- Selected text:
- - -
A couple of twinning-related questions.

I have a protein-DNA complex in P65.  Protein binds DNA as a dimer, DNA
itself is not palindromic and has sticky ends located asymmetrically
with respect to the protein (dimer).

DNA contains a single fluoro-uracil which is flipped into the active
site.  This 3A structure can be easily refined down to Rf~35%, at which
point difference density tracing the fluoroU and adjacent basepairs of a
"self-superimposed" dimer is visible in the active site of the second
monomer.

The dimer two-fold axis are aligned with the bisector of the (a,b).
Thus my first question - do I understand correctly that this corresponds
exactly to (k,h,-l) operator which is one of the possible twinning
operators in P65?

When I try twin refinement in Refmac, the Rfree drops some 3%  and
reported twinning fraction is 10%.  It's great to have the lower Rfree,
of course, but I doubt that 10% occupancy would give me a detectable
density (I see mainly phosphate, but the fluoro-U moiety is rather clear
too).  And indeed, the difference density remains after accounting for
twinning.

So I tried the "dual model", where I have two copies of the whole
assembly, with the second one obtained by rotation around dimer axis.
The Rfree drops another 3%, and the difference density is now accounted
for, but the occupancy optimized for the lowest Rfree is about 50%.

Thus my second question - since twinning appears to be related to the
same spatial transformation, why it doesn't account for it? And in more
general sense - what is going on in this lattice?

Afaiu, the twinning and dual model contribute to the Fc in different
ways.  For twinning part, the Fc=sqrt(|F1|^2+|F2|^2), whereas for dual
model Fc=F1+F2 with phases included.  Now, does this mean that I somehow
have two types of twinning in this crystal - "coherent" (at 50%) and
incoherent (at 10%)?  Or is it that both description are correlated - in
which case I don't understand why I get an additional drop when the two
are combined.

It may also be important that two-fold dimer axis are not exactly (but
close) at the bisector - the polar angles reported by superpose are
(87.91,-116.242,179.987).

I'll appreciate any suggestions,

Ed. 

-- 
Edwin Pozharski, PhD, Assistant Professor
University of Maryland, Baltimore
----------------------------------------------
When the Way is forgotten duty and justice appear;
Then knowledge and wisdom are born along with hypocrisy.
When harmonious relationships dissolve then respect and devotion arise;
When a nation falls to chaos then loyalty and patriotism are born.
- - -
- Task requirements: Rewrite the part of the message on twinning that opens with the words containing "When I try twin" and closes with "around dimer axis.", putting "residual density" in place of "difference density". The entries after this point are separate material, unrelated to the message on twinning.

- Dataset records:
- - -
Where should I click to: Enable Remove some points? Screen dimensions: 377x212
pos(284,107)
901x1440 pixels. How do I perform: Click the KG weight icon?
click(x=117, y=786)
- - -
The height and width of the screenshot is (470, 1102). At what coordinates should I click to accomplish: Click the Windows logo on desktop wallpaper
- - -
- Output for this exercise:
When I try twin refinement in Refmac, the Rfree drops some 3%  and
reported twinning fraction is 10%.  It's great to have the lower Rfree,
of course, but I doubt that 10% occupancy would give me a detectable
density (I see mainly phosphate, but the fluoro-U moiety is rather clear
too).  And indeed, the residual density remains after accounting for
twinning.

So I tried the "dual model", where I have two copies of the whole
assembly, with the second one obtained by rotation around dimer axis.